Question

A system has one each of two different types of components in joint operation. Let X and Y denote the random lengths of the lives, in hundreds of hours, for components of type I and type II, respectively. The joint density function is:________

Answer 1

Answer:

The value of E(Y/X) is 2.

Step-by-step explanation:

As the complete question is not given, thus the complete question is found online and is attached herewith.

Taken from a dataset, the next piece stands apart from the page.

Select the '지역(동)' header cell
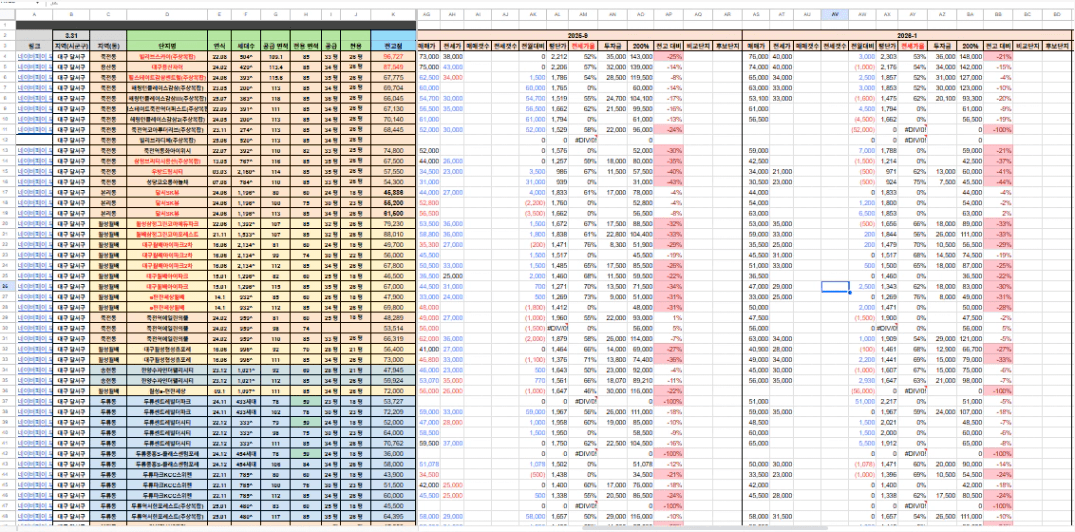The width and height of the screenshot is (1075, 532). (x=108, y=47)
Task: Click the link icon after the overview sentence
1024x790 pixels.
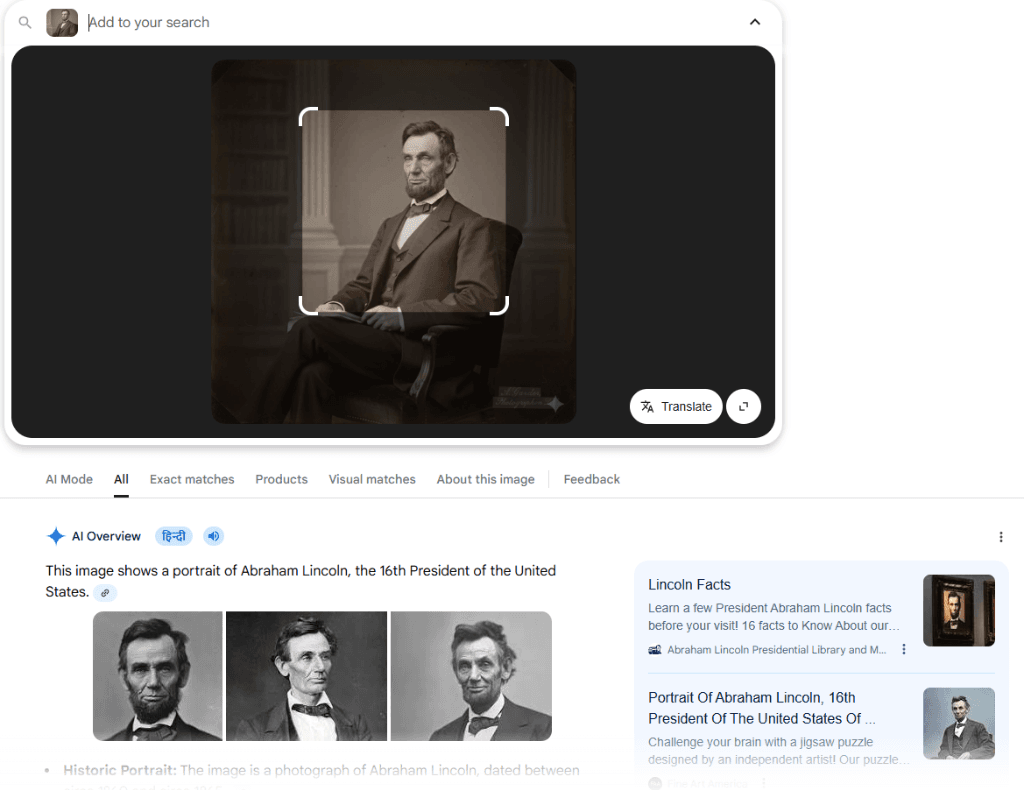Action: (x=104, y=593)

So the joint density function is given as

$f(x,y)=\left \{ {{\dfrac{x}{8}e^{-\dfrac{x+y}{2}} \,\,\,\,0 \leq x,0\leq y \atop {0}} \right.$

So the marginal function for X is given as

$f_x=\int\limits^{\infty}_0 {f(x,y)} \, dy\\f_x=\int\limits^{\infty}_0 \dfrac{x}{8}e^{-\frac{x+y}{2} }dy\\f_x=\int\limits^{\infty}_0 \dfrac{x}{8}e^{-\frac{x}{2}}e^{-\frac{y}{2} }dy\\f_x= \dfrac{x}{8}e^{-\frac{x}{2}}\int\limits^{\infty}_0e^{-\frac{y}{2} }dy\\f_x= \dfrac{x}{4}e^{-\frac{x}{2}}$

Now

$f(Y/X)=\dfrac{f(X,Y)}{f(X)}\\f(Y/X)=\dfrac{\dfrac{x}{8}e^{-\frac{x+y}{2} }}{\dfrac{x}{4}e^{-\frac{x}{2}}}\\f(Y/X)=\dfrac{1}{2}e^{-\frac{y}{2} }$

Now the value of E(Y/X) is given as

$E(Y/X)=\int\limits^{\infty}_0 {yf_{Y/X}} \, dy \\E(Y/X)=\int\limits^{\infty}_0 {y\dfrac{1}{2}e^{-\frac{y}{2} } }\, dy\\E(Y/X)=\dfrac{1}{2}\dfrac{\sqrt{2}}{(\dfrac{1}{2})^2}=2$

So the value of E(Y/X) is 2.